**Extracted entries:**

- - - - - - -

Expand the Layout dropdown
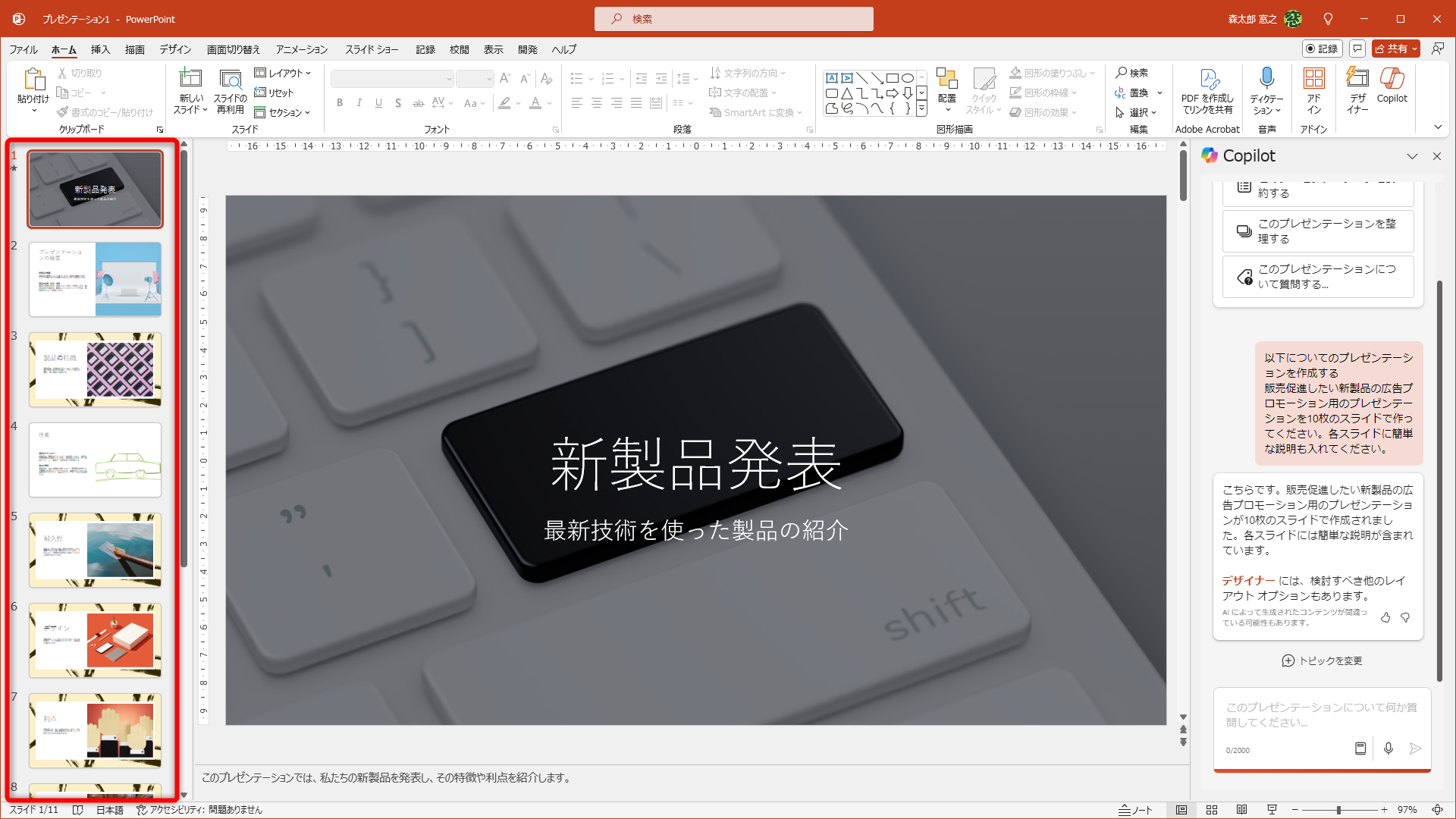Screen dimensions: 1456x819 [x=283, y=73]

- - - - - - -

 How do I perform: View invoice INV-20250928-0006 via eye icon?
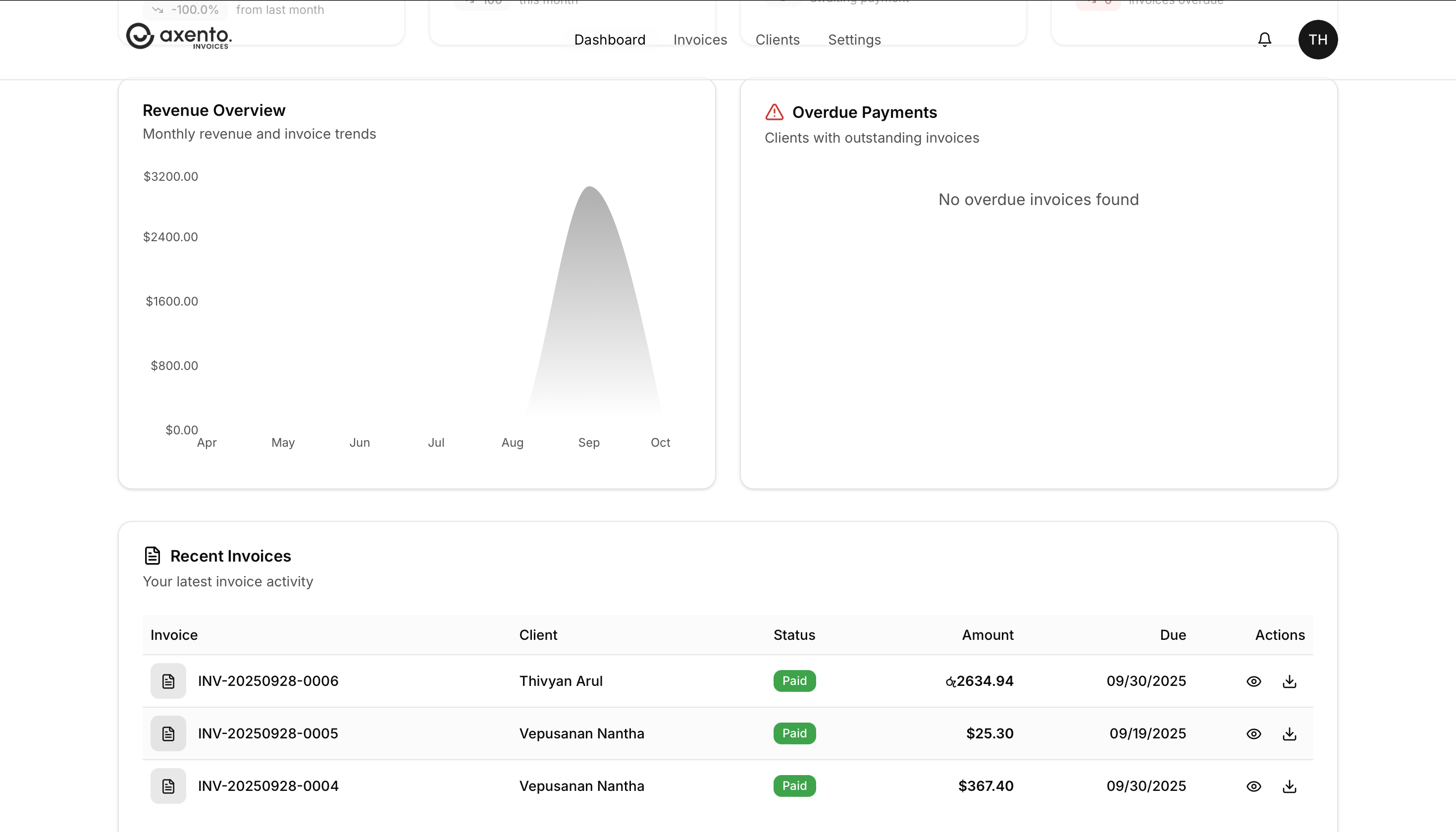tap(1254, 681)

- - - - - - -

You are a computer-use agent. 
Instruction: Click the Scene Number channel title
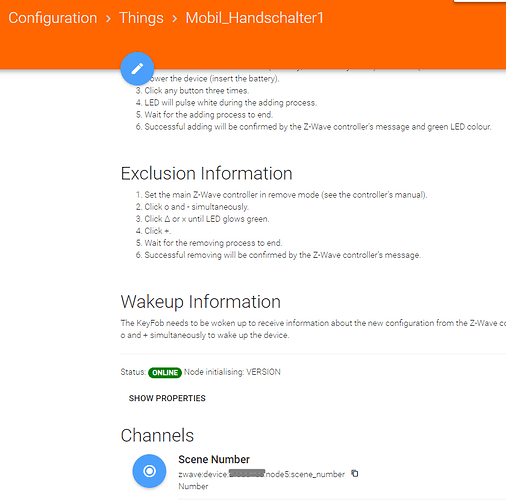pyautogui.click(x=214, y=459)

- - - - - - -

Output the portion of the data that opens with the line containing "You are a computer-use agent." and closes with the line containing "pyautogui.click(x=214, y=459)", both included, as a Markdown table with the columns Entry and Content, numbering each line. Skip blank lines and leave the pictures out.

| Entry | Content |
|---|---|
| 1 | You are a computer-use agent.  |
| 2 | Instruction: Click the Scene Number channel title |
| 3 | pyautogui.click(x=214, y=459) |